→ **EXERCISE AIM**
Make a verbatim copy of the entries below; pictures stay out.

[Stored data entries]
------
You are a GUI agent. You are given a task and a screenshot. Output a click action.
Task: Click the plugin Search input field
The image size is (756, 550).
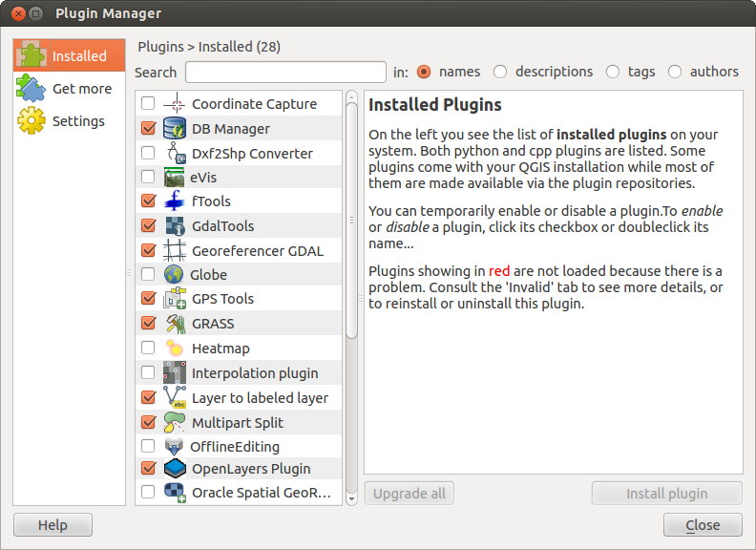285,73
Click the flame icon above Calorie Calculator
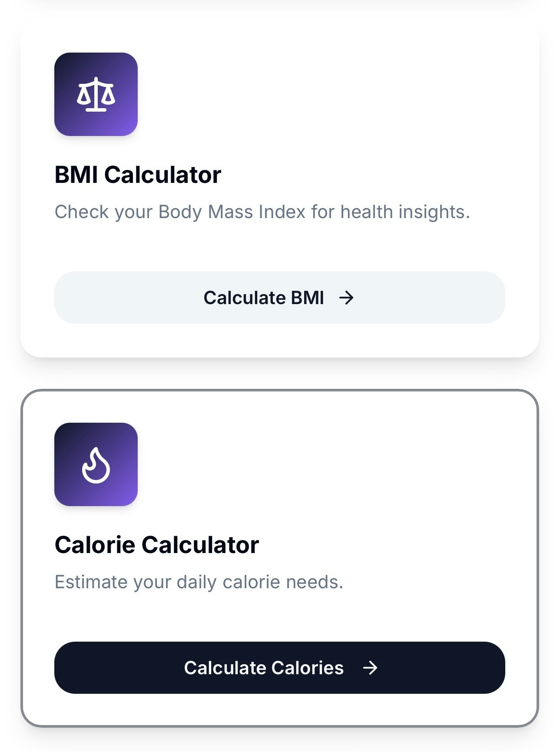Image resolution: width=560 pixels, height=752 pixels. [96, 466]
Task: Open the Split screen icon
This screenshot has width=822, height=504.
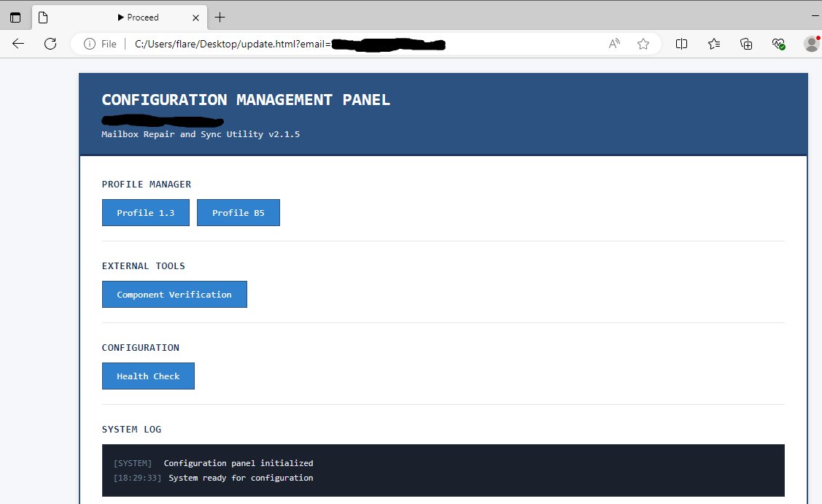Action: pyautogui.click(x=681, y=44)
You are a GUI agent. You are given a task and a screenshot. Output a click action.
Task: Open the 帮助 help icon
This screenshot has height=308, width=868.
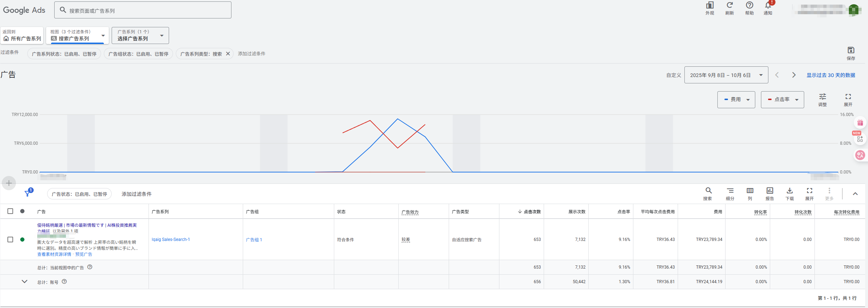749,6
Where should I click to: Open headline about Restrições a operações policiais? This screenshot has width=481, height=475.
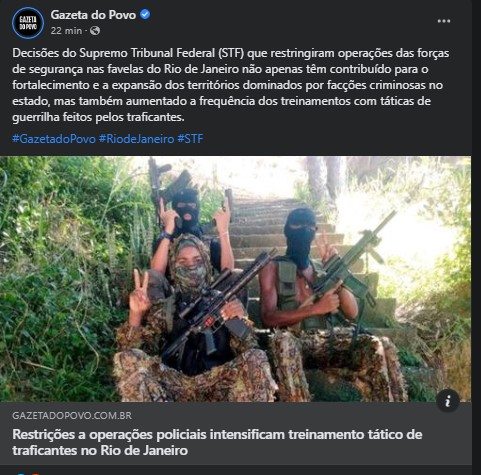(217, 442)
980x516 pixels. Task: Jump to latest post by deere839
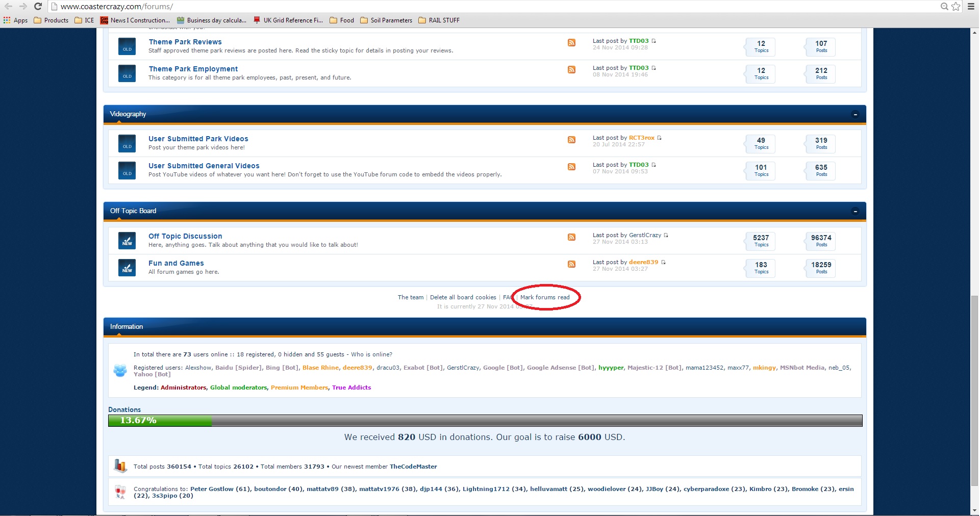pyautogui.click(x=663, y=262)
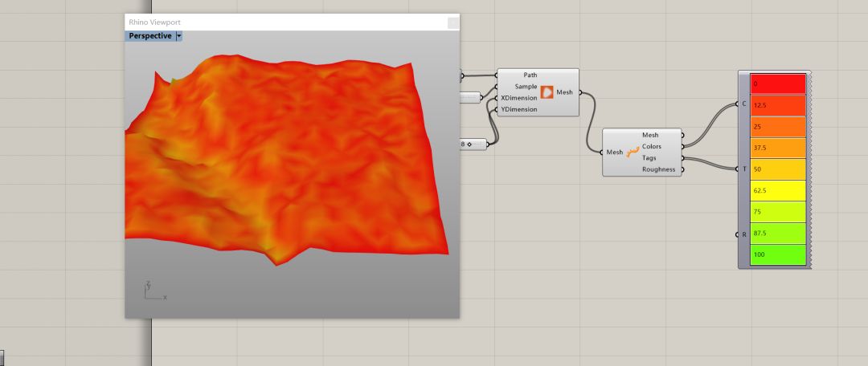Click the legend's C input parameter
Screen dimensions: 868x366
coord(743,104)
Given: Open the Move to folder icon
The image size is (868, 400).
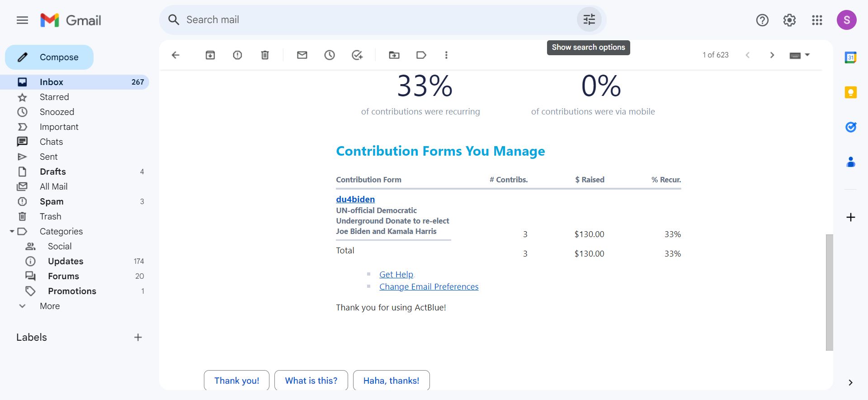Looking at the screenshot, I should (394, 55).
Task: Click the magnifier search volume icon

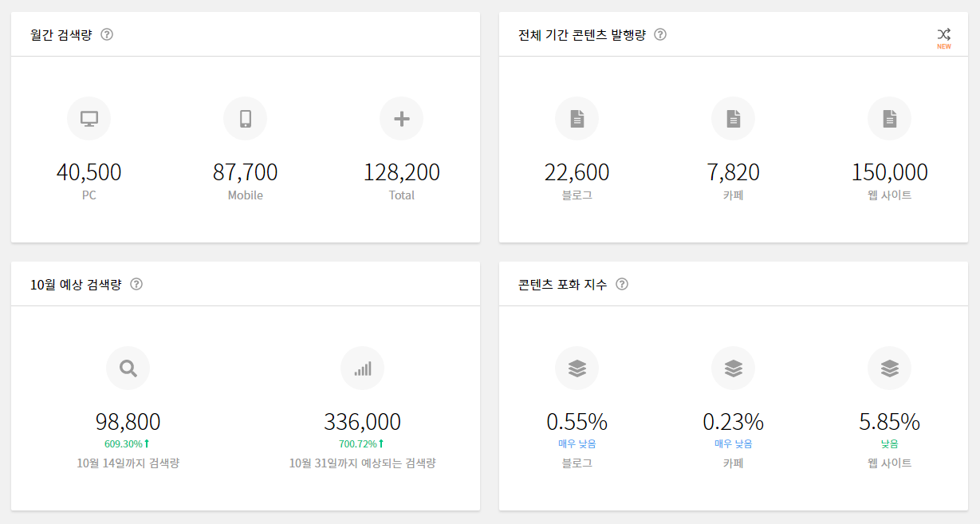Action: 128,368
------
→ **TASK RESULT**
You are a GUI agent. You are given a task and a screenshot. Output a click action.
Task: Click the plugin Search input field
The image size is (756, 550).
285,73
Click the flame icon above Calorie Calculator
Image resolution: width=560 pixels, height=752 pixels. [96, 466]
Task: Open the Split screen icon
This screenshot has width=822, height=504.
Action: pyautogui.click(x=681, y=44)
You are a GUI agent. You are given a task and a screenshot. Output a click action.
Task: Open the 帮助 help icon
This screenshot has height=308, width=868.
749,6
Where should I click to: Open headline about Restrições a operações policiais? This screenshot has width=481, height=475.
(217, 442)
980x516 pixels. Task: Jump to latest post by deere839
pyautogui.click(x=663, y=262)
Click the legend's C input parameter
Screen dimensions: 868x366
coord(743,104)
Given: Open the Move to folder icon
The image size is (868, 400).
Looking at the screenshot, I should (394, 55).
Task: Click the magnifier search volume icon

Action: 128,368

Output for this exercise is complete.